Every Mushroom Death Sex Bummer Party track is an unrelenting and ferocious psilocybin-infused garage rock clinic. Wine Lips bring an infectious energy to the album with their fuzzy power chords, distorted guitars, and lead singer Cam Hilborn's high-pitched screaming vocals hardly breaking through the sonic wall of drums.
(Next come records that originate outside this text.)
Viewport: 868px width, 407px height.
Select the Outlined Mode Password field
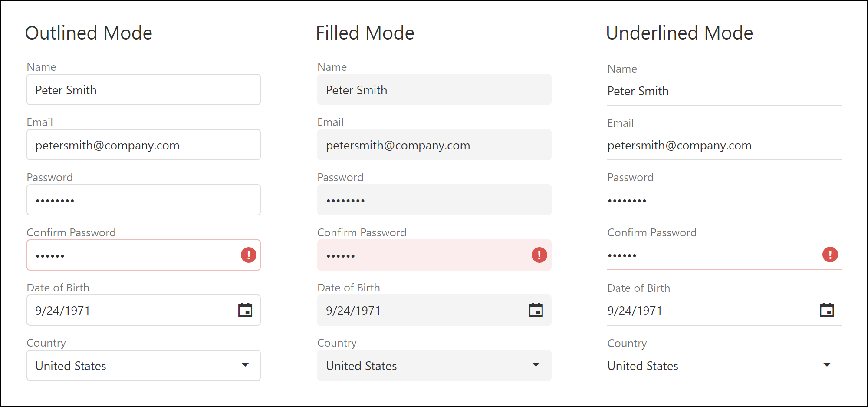143,200
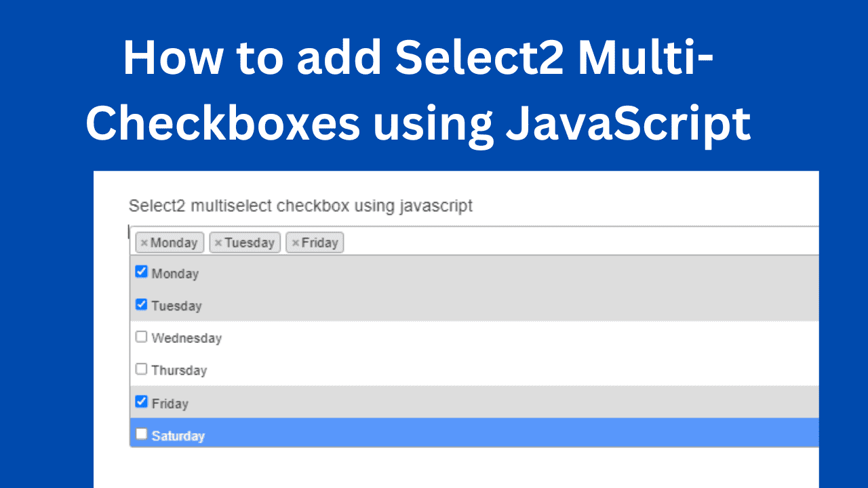
Task: Remove the Friday tag with its x icon
Action: coord(295,243)
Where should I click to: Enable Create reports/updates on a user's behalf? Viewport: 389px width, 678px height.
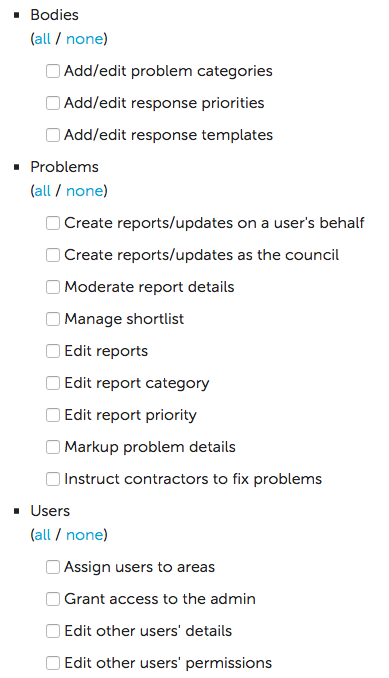(x=53, y=223)
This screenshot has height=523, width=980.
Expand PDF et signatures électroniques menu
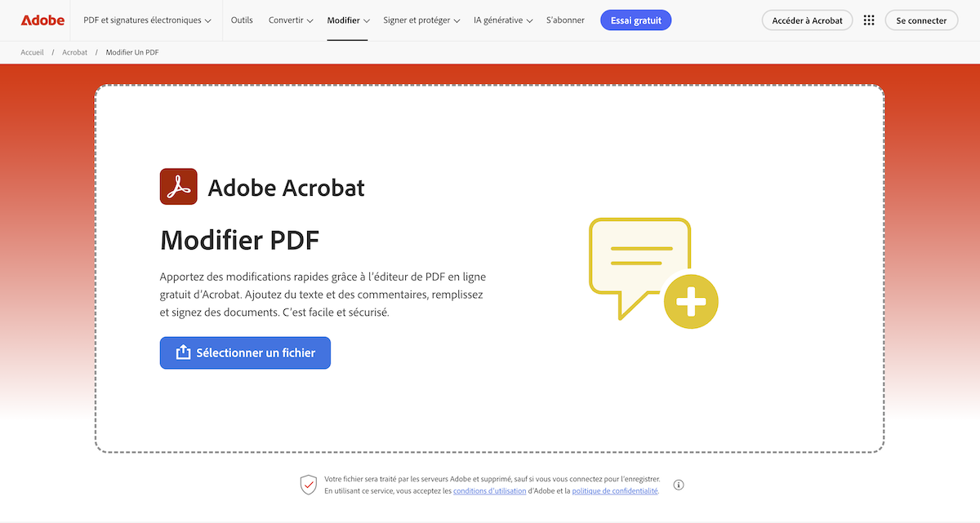pos(147,20)
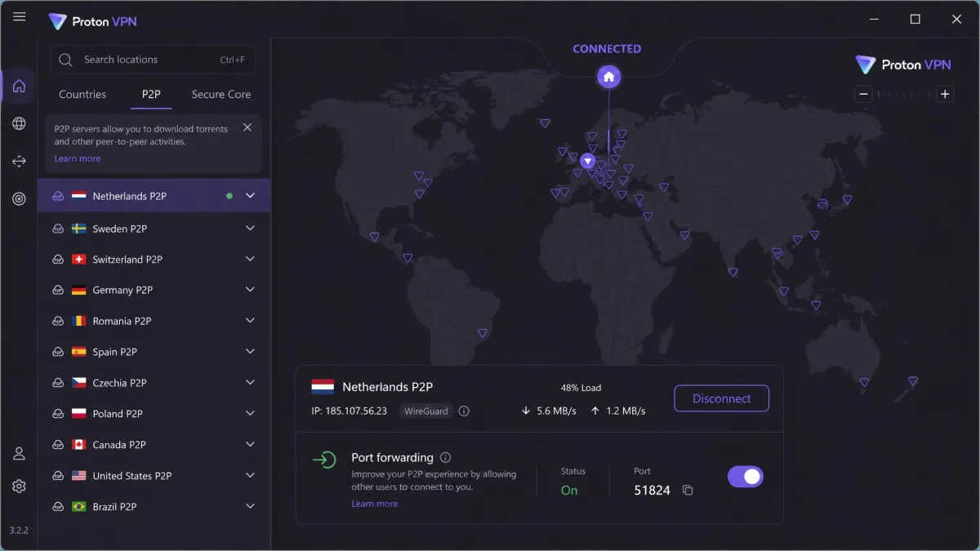Switch to the Secure Core tab
This screenshot has width=980, height=551.
tap(221, 94)
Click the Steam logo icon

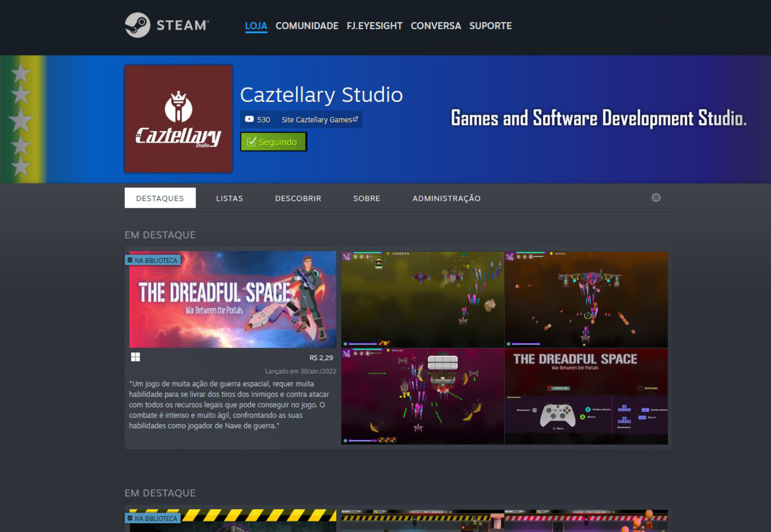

One of the highlights, "Choke," starts with a looping guitar riff and slowly builds to become a blitzed-out power-pop earworm, complete with a guitar solo so sketched-out that it would probably make John Dwyer jealous. "Choke," much like the rest of Mushroom Death Sex Bummer Party, follows one creative impulse to the next, hardly allowing for any form of reprieve.

Since many of the songs on Mushroom Death Sex Bummer Party are quite literally about taking a shit-ton of drugs (see "Tension"), Wine Lips do their best to underscore some of the possible adverse effects of overconsumption. On "Suffer The Joy," Hilborn, in an attempt to salvage a bad trip, hollers, "I don't know what you've been thinking / Help me out 'cause you've been sinking / I'm so sick I'm on the brink..." This leads up to Hilborn lending one piece of sage advice: "I can't help you unless you learn to love yourself."

This isn't to say that the album feels like a 'Choose Life' PSA. Mushroom Death Sex Bummer Party's eccentric instrumentation takes the listener to a space where experimentation with drugs (and music) is not only encouraged, but exalted. However, on an album with such manic energy and fantastical songwriting, overinterpretation probably isn't worth your time.

Any fan of psych music worth their weight in delay pedals will not be hearing anything groundbreaking or wholly unique. But truthfully, that doesn't even matter, because the pace at which Wine Lips tear through each track is jaw-dropping. As your heart rate skyrockets from the lightning-fast guitar riffs and pounding drums, you can only think that Mushroom Death Sex Bummer Party is fun as hell. It's audacious, shameless, and most of all, great to listen to.

Like that Pulp Fiction scene, when it's all said and done, you can say, "That was fucking trippy."